はなちゃんが今年弾くのは、ブルグミュラーの「ちょっとした悲しみ」です。
はなちゃんは練習の時、思ったように弾けなくてイライラしながら弾いたり、やたら楽しそうに元気に弾いたりしていたので、「ねぇ、ちょっとした悲しみって曲なんだから、悲しいときの気持ちを思い出して弾いてみたら?」と提案してみました。
はなちゃんはしばらく考えて、「ちょっとしたってことは、あんまり大変じゃない悲しみだよね😥あっ、いっくんにお菓子を食べられたときだ!」
なんか違うヾ(・д・`;)
気持ちの切り替えが早くてポジティブなはなちゃんは、悲しいことがあっても、切り替えてしまうと悲しい気持ちごと忘れてしまうそうで😥
これって気持ちを表現する上ではマイナスなのではないかしら😥
そして教室から出ると、先生から注意されたことも忘れてしまうという😢
それでも今回は、練習しているうちにだんだん上手くなるのが楽しいようで、先生の注意事項と誉められたところを思い出しながら練習して(誉められたことはちゃんと覚えてる😅)、本番までに本人なりに仕上げたつもりだったようです。
そして本番。
64番!と呼ばれて舞台へ登場したはなちゃんは、心なしか緊張しているようでした。
演奏を終えて、お辞儀するのもそんなに笑顔がなく、ちょっと心許ない表情ではけていきました。
結構ちゃんと弾けてた気がしたんだけど。
はなちゃんをすぐに迎えに行ったけど、後に演奏した子は出てきても、はなちゃんはなかなか出てきません。
もしかして70番で演奏するお友だちと一緒に出てくるつもりなのかな?
だったら、お友達の演奏を聞いてから迎えに行こう、と思って会場に戻るとすぐ、はなちゃんが戻ってきました。
はな「ママがいないから、自分で戻ってきたよ。」
ママ「あれ?ママ迎えに行ってたんだよ。でも出てこないから、まだ来ないかと思って会場に戻ったんだよ。」
はな「あぁ、扉までの道が分からなくて迷ってた😅」
はなちゃん、かなりの方向音痴です😥
そこまで話をすると、ちょうど70番のお友達の演奏が始まりました。だけどはなちゃんは上の空で覚えていないそうです。
はなちゃんは、全部の演奏が終わると、「ダメだったかも😢」と呟きました。
「コンクールのピアノね、教室のピアノの鍵盤よりずっと重かったの。それでね、重かったから、思ったより早く弾いちゃったし、音も全然違うんだもん。ちゃんと弾けてたかなぁ😢」
焦って顔がこわばってたのか。
でも、去年まではコンクールのピアノは音が素敵!って喜んでいるだけだったから、成長したのかな。
ママ「先生にどうだったか聞いてみる?」
はなちゃんは弾かれたように立ち上がって周りを見渡すと、ママより早く先生を見つけて、ママを急かして先生の元に急ぎました。

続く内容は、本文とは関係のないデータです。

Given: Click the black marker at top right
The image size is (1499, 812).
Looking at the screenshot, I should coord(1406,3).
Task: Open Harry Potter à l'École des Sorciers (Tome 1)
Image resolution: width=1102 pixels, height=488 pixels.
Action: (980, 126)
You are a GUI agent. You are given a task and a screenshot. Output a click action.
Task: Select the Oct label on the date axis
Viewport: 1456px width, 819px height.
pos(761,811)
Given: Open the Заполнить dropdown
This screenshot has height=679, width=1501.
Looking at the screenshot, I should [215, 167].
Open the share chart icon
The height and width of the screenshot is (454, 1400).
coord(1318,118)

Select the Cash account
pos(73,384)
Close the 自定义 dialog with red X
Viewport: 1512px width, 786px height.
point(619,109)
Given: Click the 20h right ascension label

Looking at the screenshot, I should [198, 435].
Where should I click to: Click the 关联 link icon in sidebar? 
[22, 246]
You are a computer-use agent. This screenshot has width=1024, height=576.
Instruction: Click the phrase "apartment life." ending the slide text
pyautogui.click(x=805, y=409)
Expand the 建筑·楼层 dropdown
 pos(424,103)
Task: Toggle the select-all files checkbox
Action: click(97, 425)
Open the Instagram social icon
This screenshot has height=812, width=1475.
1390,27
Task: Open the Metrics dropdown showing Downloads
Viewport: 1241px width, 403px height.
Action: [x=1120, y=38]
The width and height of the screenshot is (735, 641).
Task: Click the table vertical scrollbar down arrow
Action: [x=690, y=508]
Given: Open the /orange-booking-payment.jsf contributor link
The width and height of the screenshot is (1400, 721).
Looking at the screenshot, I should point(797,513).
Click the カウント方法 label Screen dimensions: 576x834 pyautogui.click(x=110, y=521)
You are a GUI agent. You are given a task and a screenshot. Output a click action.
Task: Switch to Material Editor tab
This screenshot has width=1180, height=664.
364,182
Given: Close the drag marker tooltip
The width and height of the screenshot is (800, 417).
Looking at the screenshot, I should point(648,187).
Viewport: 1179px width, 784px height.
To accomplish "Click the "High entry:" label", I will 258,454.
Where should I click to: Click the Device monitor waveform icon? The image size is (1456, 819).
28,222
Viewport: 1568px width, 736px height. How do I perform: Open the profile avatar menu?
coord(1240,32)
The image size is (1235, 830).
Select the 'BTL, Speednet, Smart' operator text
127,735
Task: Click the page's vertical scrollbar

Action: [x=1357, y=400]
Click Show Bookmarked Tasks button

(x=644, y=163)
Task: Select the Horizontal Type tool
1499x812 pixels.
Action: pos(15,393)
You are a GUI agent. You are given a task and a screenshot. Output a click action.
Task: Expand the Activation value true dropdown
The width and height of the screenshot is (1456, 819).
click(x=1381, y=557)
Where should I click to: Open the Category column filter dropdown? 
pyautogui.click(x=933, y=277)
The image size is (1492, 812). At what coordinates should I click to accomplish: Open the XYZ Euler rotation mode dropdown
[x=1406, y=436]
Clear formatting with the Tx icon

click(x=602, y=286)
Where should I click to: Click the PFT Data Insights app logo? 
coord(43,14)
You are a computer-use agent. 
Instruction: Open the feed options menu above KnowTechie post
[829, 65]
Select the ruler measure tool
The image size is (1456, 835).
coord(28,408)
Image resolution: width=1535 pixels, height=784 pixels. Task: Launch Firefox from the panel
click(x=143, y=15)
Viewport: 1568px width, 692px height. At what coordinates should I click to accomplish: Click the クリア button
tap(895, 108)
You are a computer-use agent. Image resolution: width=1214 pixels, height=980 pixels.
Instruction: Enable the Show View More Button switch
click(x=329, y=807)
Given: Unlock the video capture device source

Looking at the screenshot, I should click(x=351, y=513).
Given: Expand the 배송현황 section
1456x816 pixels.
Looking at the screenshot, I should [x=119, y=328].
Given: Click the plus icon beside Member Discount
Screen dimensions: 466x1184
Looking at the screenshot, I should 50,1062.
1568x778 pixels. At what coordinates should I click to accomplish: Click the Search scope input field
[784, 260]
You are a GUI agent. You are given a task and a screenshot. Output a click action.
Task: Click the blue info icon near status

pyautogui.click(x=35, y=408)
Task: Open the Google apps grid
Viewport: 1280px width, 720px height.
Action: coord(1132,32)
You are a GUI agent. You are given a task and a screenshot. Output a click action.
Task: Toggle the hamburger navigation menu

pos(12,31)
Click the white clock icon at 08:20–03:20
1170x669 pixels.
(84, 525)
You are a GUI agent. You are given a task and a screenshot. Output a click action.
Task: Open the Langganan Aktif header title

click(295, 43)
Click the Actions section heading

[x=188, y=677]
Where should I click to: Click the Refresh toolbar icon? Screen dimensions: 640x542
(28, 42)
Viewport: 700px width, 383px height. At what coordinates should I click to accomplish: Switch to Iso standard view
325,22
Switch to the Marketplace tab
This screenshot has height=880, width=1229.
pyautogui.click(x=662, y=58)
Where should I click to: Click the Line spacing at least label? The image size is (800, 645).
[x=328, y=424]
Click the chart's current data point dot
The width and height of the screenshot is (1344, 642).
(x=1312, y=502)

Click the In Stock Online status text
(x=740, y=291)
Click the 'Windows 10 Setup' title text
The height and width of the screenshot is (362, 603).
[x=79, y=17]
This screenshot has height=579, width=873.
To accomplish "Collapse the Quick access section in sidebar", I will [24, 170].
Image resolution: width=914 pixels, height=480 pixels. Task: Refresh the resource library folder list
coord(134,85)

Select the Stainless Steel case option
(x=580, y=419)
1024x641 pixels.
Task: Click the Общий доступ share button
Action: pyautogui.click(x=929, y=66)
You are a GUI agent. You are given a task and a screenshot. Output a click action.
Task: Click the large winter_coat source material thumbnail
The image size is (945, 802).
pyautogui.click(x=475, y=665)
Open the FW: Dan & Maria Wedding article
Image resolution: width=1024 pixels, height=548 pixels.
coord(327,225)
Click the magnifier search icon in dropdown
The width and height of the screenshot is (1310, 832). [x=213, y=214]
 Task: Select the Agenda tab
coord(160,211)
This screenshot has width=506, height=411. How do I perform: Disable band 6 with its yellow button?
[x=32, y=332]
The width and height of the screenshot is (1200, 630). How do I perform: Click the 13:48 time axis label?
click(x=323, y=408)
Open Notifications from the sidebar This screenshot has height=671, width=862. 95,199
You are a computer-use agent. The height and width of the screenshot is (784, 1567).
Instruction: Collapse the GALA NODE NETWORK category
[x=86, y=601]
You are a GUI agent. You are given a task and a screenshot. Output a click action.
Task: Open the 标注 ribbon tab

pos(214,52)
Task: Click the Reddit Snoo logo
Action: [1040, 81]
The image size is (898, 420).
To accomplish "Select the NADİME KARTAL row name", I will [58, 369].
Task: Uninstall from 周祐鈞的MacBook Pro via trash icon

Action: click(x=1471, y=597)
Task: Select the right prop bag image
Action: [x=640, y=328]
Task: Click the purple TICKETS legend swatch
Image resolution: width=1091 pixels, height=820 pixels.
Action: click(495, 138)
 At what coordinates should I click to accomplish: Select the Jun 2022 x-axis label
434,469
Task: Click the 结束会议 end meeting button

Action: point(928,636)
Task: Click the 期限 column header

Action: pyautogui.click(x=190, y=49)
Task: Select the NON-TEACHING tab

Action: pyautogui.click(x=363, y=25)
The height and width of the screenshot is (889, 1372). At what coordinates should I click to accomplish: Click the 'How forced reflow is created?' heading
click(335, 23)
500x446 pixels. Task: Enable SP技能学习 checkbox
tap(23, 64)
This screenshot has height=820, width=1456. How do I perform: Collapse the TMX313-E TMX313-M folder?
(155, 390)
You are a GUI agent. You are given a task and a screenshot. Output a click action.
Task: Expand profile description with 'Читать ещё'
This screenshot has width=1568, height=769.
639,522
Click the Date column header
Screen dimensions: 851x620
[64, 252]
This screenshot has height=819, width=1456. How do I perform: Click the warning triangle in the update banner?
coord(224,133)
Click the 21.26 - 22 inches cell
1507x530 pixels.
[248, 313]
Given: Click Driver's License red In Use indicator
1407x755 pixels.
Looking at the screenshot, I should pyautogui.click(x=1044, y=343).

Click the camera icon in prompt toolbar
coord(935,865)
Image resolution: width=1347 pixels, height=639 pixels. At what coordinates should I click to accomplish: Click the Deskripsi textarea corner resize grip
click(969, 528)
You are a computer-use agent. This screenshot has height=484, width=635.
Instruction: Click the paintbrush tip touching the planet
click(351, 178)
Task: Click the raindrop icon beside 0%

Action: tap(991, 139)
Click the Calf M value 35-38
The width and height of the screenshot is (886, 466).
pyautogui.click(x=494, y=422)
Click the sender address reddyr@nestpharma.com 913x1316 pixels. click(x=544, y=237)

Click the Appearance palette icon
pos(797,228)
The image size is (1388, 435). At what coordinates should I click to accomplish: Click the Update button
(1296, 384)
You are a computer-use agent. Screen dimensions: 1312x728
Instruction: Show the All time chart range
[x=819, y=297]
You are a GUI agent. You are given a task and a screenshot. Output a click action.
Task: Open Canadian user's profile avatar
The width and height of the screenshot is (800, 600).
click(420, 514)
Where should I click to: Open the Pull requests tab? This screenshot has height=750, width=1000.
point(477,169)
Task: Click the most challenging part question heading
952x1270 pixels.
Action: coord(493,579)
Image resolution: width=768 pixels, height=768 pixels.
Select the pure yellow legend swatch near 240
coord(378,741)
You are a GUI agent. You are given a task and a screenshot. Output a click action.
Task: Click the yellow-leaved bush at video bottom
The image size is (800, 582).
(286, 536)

駆け寄るはなちゃんを見て、先生は笑顔で話しかけてくれました。
先生「はなちゃん!良かったよ~!昨日のレッスンの一番上手にできた時よりも、今日の方が上手だったよ😉」
はな「えっ、はな、上手だったの?」
先生「そうだよ~!綺麗に弾けてたね😊」
はなちゃんの顔が、ぱぁ~っと明るくなりました。
先生にありがとうの挨拶をしてホールを出ると、急に元気になったはなちゃんは、「何だか喉がすごく乾いちゃった!メロンソーダが飲みたいな😆」と自販機コーナーにママを誘ったのでした。
↑氷が入ってるの、大好き❤
↑高い椅子に座ると、ちょっと大人の気分🎵なんだって。